#### [Directions for this task]
Write out the data below exactly, from its first line to the line containing "Task: Click the Rekognition DetectLabels icon", that line included.

BEGIN Working data

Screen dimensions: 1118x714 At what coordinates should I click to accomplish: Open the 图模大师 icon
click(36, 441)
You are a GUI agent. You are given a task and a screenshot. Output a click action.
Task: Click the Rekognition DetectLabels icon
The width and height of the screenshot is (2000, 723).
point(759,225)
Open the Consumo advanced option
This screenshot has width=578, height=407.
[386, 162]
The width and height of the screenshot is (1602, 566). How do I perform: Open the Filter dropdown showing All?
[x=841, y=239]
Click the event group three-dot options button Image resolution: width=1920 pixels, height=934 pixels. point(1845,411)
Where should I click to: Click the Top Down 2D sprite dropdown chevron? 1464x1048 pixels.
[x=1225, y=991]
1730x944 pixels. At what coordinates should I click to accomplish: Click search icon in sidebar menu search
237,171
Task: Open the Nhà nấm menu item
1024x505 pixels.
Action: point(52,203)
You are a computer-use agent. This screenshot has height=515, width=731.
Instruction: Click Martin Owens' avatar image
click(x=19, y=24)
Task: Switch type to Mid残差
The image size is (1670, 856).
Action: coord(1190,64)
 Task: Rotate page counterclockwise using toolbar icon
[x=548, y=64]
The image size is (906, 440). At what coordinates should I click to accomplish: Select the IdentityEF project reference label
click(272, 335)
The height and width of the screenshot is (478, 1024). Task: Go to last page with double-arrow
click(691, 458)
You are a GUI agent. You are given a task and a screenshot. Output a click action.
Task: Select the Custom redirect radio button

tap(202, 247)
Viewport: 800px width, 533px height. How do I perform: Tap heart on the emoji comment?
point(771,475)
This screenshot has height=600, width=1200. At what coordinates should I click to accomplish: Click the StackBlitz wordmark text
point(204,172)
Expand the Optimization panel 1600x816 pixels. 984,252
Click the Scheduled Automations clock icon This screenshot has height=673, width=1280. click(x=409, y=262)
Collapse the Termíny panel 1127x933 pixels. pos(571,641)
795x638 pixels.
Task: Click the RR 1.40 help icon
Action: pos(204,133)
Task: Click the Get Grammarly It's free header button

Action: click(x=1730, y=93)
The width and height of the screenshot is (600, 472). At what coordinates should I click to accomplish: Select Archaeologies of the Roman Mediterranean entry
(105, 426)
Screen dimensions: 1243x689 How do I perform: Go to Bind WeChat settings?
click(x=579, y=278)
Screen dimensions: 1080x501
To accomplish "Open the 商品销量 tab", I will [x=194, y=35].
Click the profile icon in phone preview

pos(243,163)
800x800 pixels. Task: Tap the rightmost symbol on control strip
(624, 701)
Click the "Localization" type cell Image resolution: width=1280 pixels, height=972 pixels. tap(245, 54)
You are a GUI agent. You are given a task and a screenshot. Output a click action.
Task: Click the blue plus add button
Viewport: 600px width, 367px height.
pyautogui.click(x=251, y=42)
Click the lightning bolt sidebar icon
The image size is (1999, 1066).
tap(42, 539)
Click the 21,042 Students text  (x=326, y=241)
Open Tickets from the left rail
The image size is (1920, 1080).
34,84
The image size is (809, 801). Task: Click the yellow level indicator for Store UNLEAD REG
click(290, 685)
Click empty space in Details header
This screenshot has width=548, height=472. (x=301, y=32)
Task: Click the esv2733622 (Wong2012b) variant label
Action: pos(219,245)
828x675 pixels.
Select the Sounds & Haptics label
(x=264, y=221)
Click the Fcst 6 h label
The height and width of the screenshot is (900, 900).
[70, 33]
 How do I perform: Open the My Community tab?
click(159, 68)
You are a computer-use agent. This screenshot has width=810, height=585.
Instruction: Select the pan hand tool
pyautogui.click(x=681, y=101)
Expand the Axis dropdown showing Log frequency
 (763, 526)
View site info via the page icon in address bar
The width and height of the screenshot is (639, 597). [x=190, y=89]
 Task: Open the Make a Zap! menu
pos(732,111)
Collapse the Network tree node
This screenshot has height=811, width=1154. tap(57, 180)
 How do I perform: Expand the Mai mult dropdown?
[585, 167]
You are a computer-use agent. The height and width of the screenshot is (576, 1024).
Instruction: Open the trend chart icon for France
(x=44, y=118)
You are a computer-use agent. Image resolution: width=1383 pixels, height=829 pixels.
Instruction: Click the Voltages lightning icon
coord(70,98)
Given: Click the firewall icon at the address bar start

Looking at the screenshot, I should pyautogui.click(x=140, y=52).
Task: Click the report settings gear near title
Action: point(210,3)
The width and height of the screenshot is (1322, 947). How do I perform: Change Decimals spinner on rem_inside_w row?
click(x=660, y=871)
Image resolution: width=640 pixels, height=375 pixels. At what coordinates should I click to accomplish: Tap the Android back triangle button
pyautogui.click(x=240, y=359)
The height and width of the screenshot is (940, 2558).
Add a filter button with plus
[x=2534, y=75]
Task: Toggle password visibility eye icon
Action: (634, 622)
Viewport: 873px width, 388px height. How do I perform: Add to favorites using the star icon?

END Working data

#### [Reply]
Screen dimensions: 1118x714 At what coordinates should I click to accomplish: Open the 图模大师 icon
click(36, 441)
You are a GUI agent. You are given a task and a screenshot. Output a click action.
Task: Click the Rekognition DetectLabels icon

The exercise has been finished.